RESULTS: Of a total of 93 epileptics registered, 83 with their caregivers were interviewed and examined by the neurologist (T.A.) and of those 72 were adults. Of the 72 adult epileptics, 41 (56.9%) were 100 per cent compliant and factors found to be significantly associated with compliance were gender, household income and patient's health insurance (p-value < 0.05). The major reasons for non-compliance were misunderstanding (48.4%), forgetfulness (16.1%) and economic problem (12.9%). CONCLUSION: To improve patient-compliance, the real factors for non-compliance, which are unique to patients in a specific area, need to be identified.
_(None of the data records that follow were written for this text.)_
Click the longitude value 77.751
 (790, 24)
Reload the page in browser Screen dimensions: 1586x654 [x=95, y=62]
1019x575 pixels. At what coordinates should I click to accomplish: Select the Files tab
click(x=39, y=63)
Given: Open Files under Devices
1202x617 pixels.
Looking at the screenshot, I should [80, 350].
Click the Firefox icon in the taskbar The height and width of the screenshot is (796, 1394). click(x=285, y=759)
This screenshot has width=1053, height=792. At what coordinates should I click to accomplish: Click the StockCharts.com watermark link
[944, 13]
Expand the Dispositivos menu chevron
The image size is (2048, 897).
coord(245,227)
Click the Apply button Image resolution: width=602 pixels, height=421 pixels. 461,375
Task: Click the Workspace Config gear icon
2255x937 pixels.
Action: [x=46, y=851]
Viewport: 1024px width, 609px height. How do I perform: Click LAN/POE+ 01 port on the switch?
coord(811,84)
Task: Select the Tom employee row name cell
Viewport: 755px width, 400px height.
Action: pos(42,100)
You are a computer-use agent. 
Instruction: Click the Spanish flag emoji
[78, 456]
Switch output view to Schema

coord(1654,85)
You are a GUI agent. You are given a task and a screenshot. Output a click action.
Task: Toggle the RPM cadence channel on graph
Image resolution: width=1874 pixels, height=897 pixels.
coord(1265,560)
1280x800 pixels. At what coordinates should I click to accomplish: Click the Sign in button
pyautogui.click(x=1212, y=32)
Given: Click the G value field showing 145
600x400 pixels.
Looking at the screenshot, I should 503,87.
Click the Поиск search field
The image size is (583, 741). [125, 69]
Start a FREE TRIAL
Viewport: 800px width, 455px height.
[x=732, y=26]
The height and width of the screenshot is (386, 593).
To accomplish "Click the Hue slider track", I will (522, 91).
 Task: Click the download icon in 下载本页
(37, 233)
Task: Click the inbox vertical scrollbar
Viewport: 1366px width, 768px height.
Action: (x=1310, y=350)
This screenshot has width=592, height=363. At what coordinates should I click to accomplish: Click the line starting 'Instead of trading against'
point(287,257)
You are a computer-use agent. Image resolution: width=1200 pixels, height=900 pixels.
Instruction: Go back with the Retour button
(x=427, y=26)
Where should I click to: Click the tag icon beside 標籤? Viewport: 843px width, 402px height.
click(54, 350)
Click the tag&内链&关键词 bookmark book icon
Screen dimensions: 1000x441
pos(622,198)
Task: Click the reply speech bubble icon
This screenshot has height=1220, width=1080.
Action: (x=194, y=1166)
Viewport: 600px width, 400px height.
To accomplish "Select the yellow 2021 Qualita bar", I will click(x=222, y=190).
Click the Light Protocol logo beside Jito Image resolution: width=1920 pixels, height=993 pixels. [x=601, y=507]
Trop Med Int Health 2003; 8: 336-41
Factors influencing the care-seeking behaviour of chest symptomatics: a community-based study involving rural and urban population in Tamil Nadu, South India
Sudha G, Nirupa C, Rajasakthivel M, Sivasusbramanian S, Sundaram V, Bhatt S, Subramaniam K, Thiruvalluvan E, Mathew R, Renu G, Santha T
Tuberculosis Research Centre, Indian Council of Medical Research, Chennai, India
Our aim was to identify the factors that influence the care-seeking behaviour of chest symptomatics in urban and rural areas in South India. We conducted in-depth interviews with 649 participants: 80% of 310 urban residents and 63% of 339 rural people had sought care (P < 0.01), 93% within 1 month of onset of symptoms. Private health care facilities were the first and preferred point of contact for 57% of urban and 48% of rural participants; the major reasons were proximity to residence and their perception that good-quality care would be available there. Symptomatics who did not seek care attributed their inaction to insufficient severity of symptoms (51%), unaffordability (46%) and lack of time due to work pressures (25%). Socio-economic factors such as literacy and family income significantly influenced care-seeking behaviour. Our results indicate that most chest symptomatics seek care promptly; their initial response is to go to the nearest private health care facility, shifting to another if they are dissatisfied. Fifty per cent of the participants who did not seek care felt that their symptoms were not severe.